Excerpt ::

===============

SERMON
PREACHED at St PAUL’S, ARROWTOWN,
ORDINARY
SUNDAY 12 (June 23rd) 2024
READINGS
Psalm 9: 11-14
2 Corinthians 6:1-13
Mark 4: 35-41
As I read this famous
scene from the gospels I am time and time again staggered by its vividness,
either as a metaphor or as an actual, demonstrable if you like. event that took
place on a like in the Holy Land 2000 years ago.
When it comes to
reading these great nature miracles I will tend to lean to metaphor, and yet
these events must be deeply consistent with the experience of those who saw and
knew Jesus in the flesh.
So I have long since
discarded the idea that the miracles were merely metaphor, not least because it
seems to me the biblical writers are telling us that something greater than our
comprehension is happening here.
So whether or not we
were able to time travel and grab the weather details for that 24 hour period in
Middle Eastern meteorology, there is something clearly vast going on here in
the Jesus story. And, strangely enough, there is an even greater focus on the
story of the disciples slow awakening to Jesus.

===============

Complete the following ::
- a) Answer these questions about the sermon, one per line:
(i) At which church was it preached?
(ii) Which passage from Mark is listed among the readings?
(iii) What idea does the preacher say he long ago discarded?
- b) Write a continuation of the sermon on Mark 4:35-41, picking up after its last sentence.

Data rows ::
===============

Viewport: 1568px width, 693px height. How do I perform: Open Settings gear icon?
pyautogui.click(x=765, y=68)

===============

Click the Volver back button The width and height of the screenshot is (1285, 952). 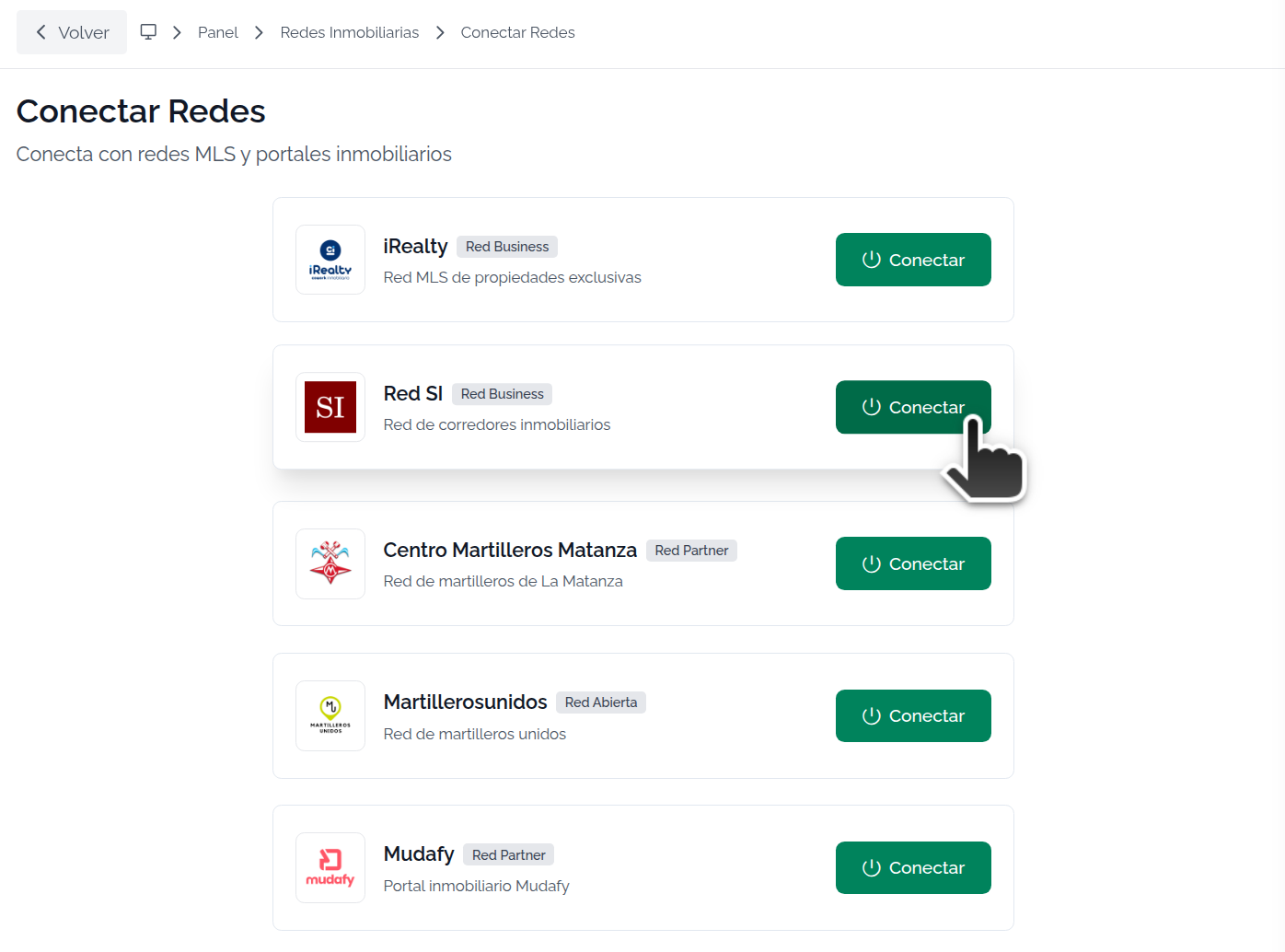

===============

Written responses ::
- a)
(i) St Paul's, Arrowtown
(ii) Mark 4:35-41
(iii) That the miracles were merely metaphor

- b)
The critical
ingredient of the passage is the overwhelming fear that those who are still
awake in the boat are experiencing. I mentioned only a couple of weeks ago, that in recent
years I have experienced a seismic shift in perspective on world affairs. This was
to do with the schematic conversion of truth into lies and lies into truth, and
since that time I have found myself in a shaky “I don’t know who to trust
anymore” world.
Almost.
Prior to that, as
someone who worked in media, I more or less trusted reputable media sources. I
don’t of course mean disreputable sources like the infamous New Zealand Truth
newspaper or the more sensational and breathy tabloids of the Daily Mail
genre. As a reader it is always our task to evaluate, to test
information around us on the balance of probability. Aliens probably did not
eat my cat and there probably isn't a tunnel through which children are
smuggled from the USA by paedophile rings.
The balance of
probability is a difficult thing to speak about when confronted by Jesus in a
boat, stilling a storm. But here is a deeper philosophical probability. CS
Lewis refers to a “deeper magic” and it is hinted at here. If there is a God
who is the source of all creation, then that God at least has the option of stilling
storms, of feeding thousands, of curing illness.
That it has not been
my experience is a litmus test to which I need sometimes to hold lightly. Occasionally,
in any case, we need to remind ourselves that there is enough food on planet
earth to feed 8 billion people. There is just not enough compassion.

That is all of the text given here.